- AFI's 100 Years...100 Movies: #59
- Cast the Expert: One of the gang members is Frank Mazzola, a real life teen gang member. Nicholas Ray hired him as a research consultant. As a result of his exposure in the film industry, Mazzola became interested in film-making and later found fame as a film editor. He's especially famous for his work on Performance.
- Completely Different Title: The Danish title of the film is Wild Blood if directly translated.
- The Danza: James Dean plays James "Jim" Stark.
- Dawson Casting: Sal Mineo and Natalie Wood were the right age; James Dean was 24 and looks it, enough that his romances with the other two feel a bit squicky.
- Enforced Method Acting: Those were real switchblades used in the knife-fight. The actors wore protective chain-mail under their shirts.
- Playing Against Type: Jim Backus.
- Reality Subtext: Nicholas Ray's interest in generation gap came out of a spectacular personal trauma. He had been married twice before and had a son from his first marriage and had a terrible second marriage with actress Gloria Grahame. Then one day, he arrived home and found out that Gloria Grahame was engaged in an affair with his 13 year old son from his first marriage. Ray understandably flipped out and after the inevitable divorce, Ray felt guilty about the entire stiuation and a lot of the themes of the film (the Parental Incest, sexual confusion, generation gap) came from his attempt to come to terms with his own failure as a father.note
- Recycled Set: The empty pool in which the characters sit and discuss their lives first appeared in Sunset Boulevard. The pool had been built specially for the earlier film, as a condition of renting the site from its owner, Mrs J. Paul Getty.
- The Red Stapler: T-shirt sales soared after James Dean wore one in this film. At the time, they were mostly considered underwear, to keep sweat stains off a collared dress shirt; this gave Dean's outfit an offensive quality totally lost on later audiences precisely because Dean wore it so very well.
- The movie pushed the 1949-50 Mercury from just another used car into one of the most popular customizing platforms of the mid/late '50s.
- Romance on the Set: The film's set was kind of legendary for all kinds of wild stories. Dennis Hopper and Natalie Wood were engaged in a relationship, yet Natalie Wood also hooked up with director Nicholas Ray, who also engaged in a relationship with Sal Mineo.
- Throw It In!:
- The part where Jim and Judy find Plato wearing one blue sock and one red sock was not scripted. Sal Mineo actually put them on that way by mistake.
- The opening scene in the movie with Jim Stark and the toy monkey was improvised by James Dean after the production had been shooting for nearly 24 hours straight. He asked Nicholas Ray to roll the camera, that he wanted to do something. Ray obliged and the improvisation went on to become the famous opening scene.
- What Could Have Been:
- Rebel was originally supposed to be in black-and-white. The decision to shoot the film in color meant less pay for extras, which is why there were few of them in the knife fight scene.

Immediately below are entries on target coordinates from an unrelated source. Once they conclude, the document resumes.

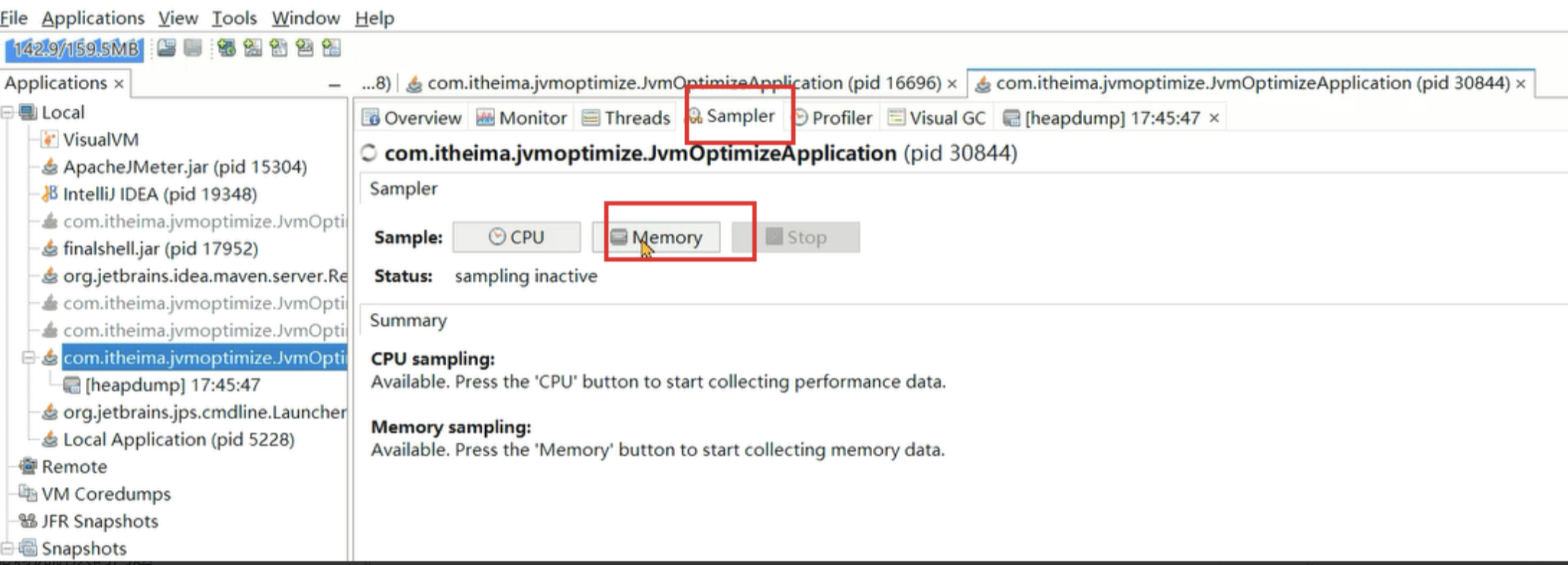Collapse the Local tree node

(8, 113)
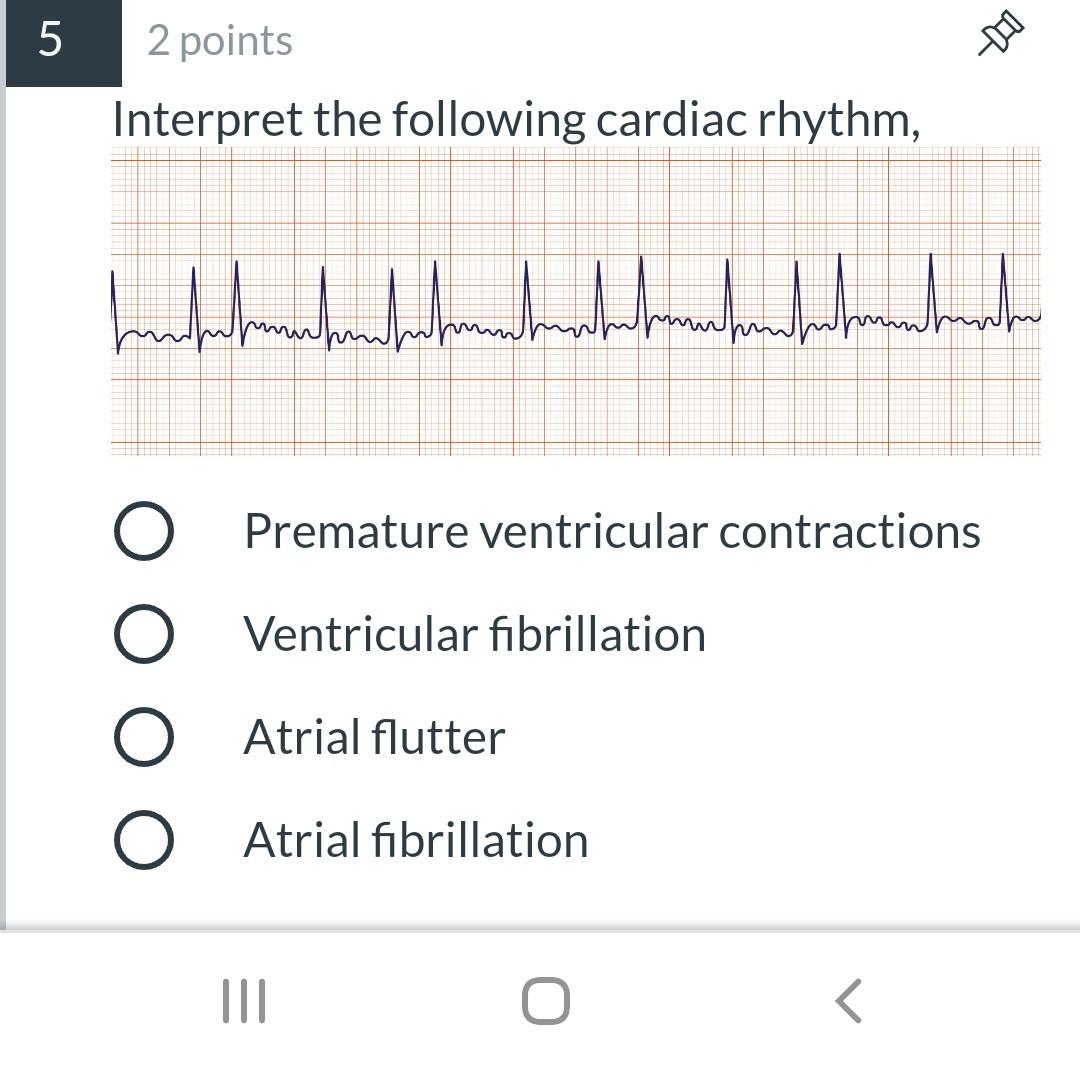Click the Premature ventricular contractions answer text
1080x1074 pixels.
[x=612, y=532]
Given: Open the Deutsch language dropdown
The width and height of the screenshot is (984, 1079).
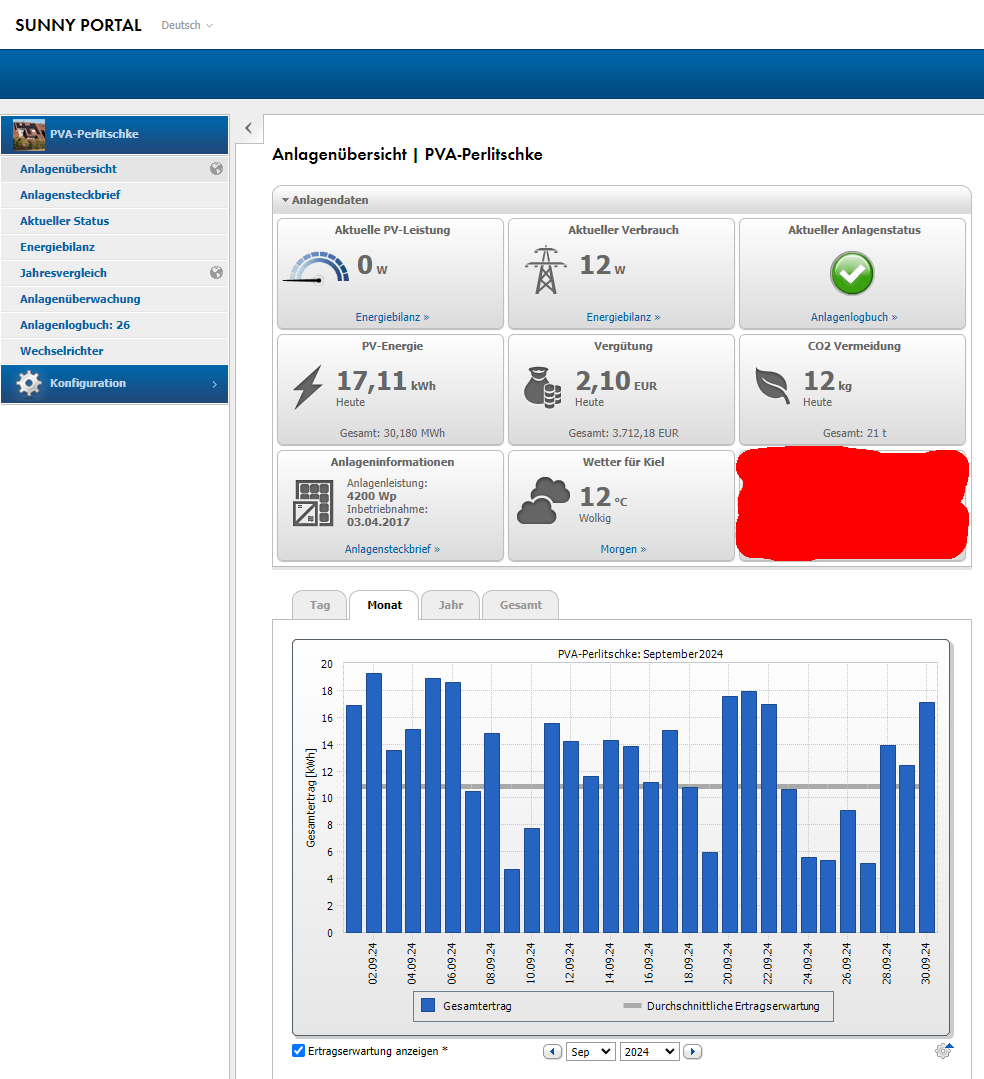Looking at the screenshot, I should (x=187, y=25).
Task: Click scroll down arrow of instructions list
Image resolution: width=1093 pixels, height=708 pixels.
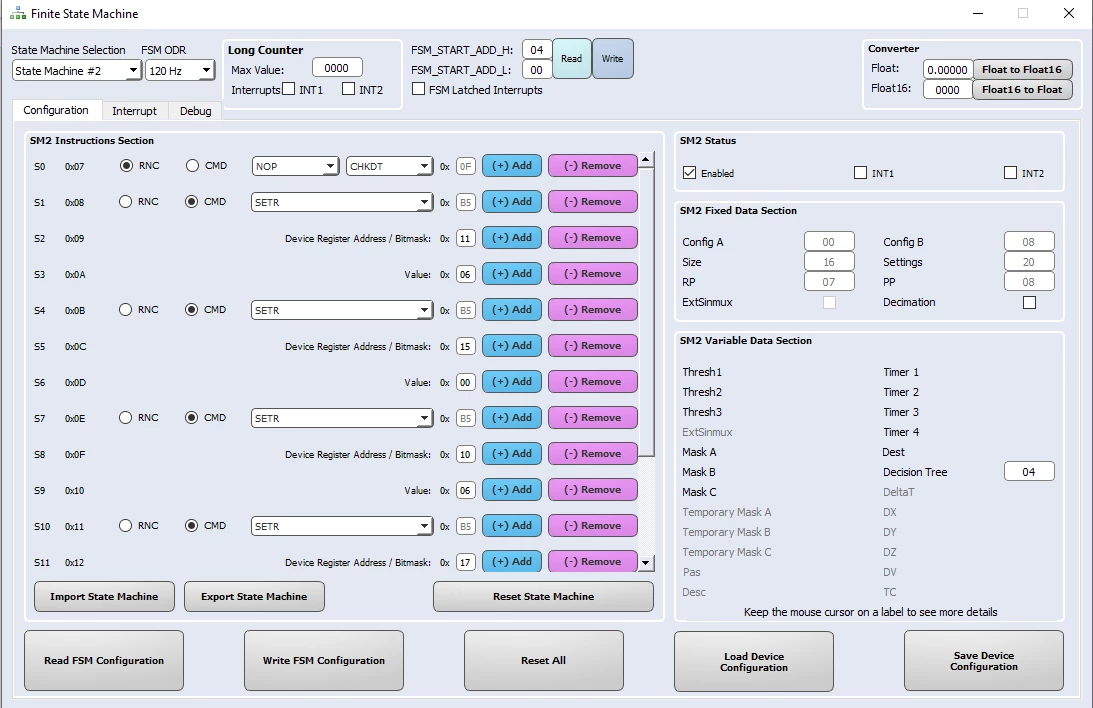Action: 646,562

- Marlon Brando did a screen test for the part of Jim in 1947, when Warner Bros. first considered making a film based on the nonfiction book. Nothing came of it, however, and when production finally got underway with a re-written script a few years later, Brando (who by that point was likely seen as too old and too much a "name" star for the role) was never considered.note
- Originally in the beginning of the movie, there was a gang beating up a father, who drops a toy on the sidewalk. The studio thought it was too violent, so it was cut. Jim Stark can be seen playing with the toy after he finds it on the ground during the opening credits.
- The film was originally going to contain a kiss between James Dean and Sal Mineo.
- Paul Newman was considered for Jim.
- Debbie Reynolds was considered for Judy.
- Anthony Perkins was considered for Plato.
- Walter Matthau was considered for Jim's father.
- In 2010, a 'New York Times' article about Nicholas Ray's widow Susan said she had in her archives an original, unused treatment for "Rebel" in which the ending was very different: Plato was going to shoot Jim and then blow himself up with a grenade. But another Times report in 2011 says the archive contains a Ray storyboard which shows it's Plato himself who is shot from the top of the planetarium. (A treatment is a preliminary synopsis of the story for a proposed movie that either gets written before the script is started [as in this case] or afterward so that executives at a potential producer's or investor's company won't have to read the whole script.)
- Word of Gay: Plato is supposed to be gay (his actor Sal Mineo was bisexual), but the censors at the time wouldn't let them say it, so it's only implied. Nicholas Ray (himself bisexual) confirmed that Plato was gay in later interviews. He and James Dean told Sal Mineo to "look at Jim like Natalie does".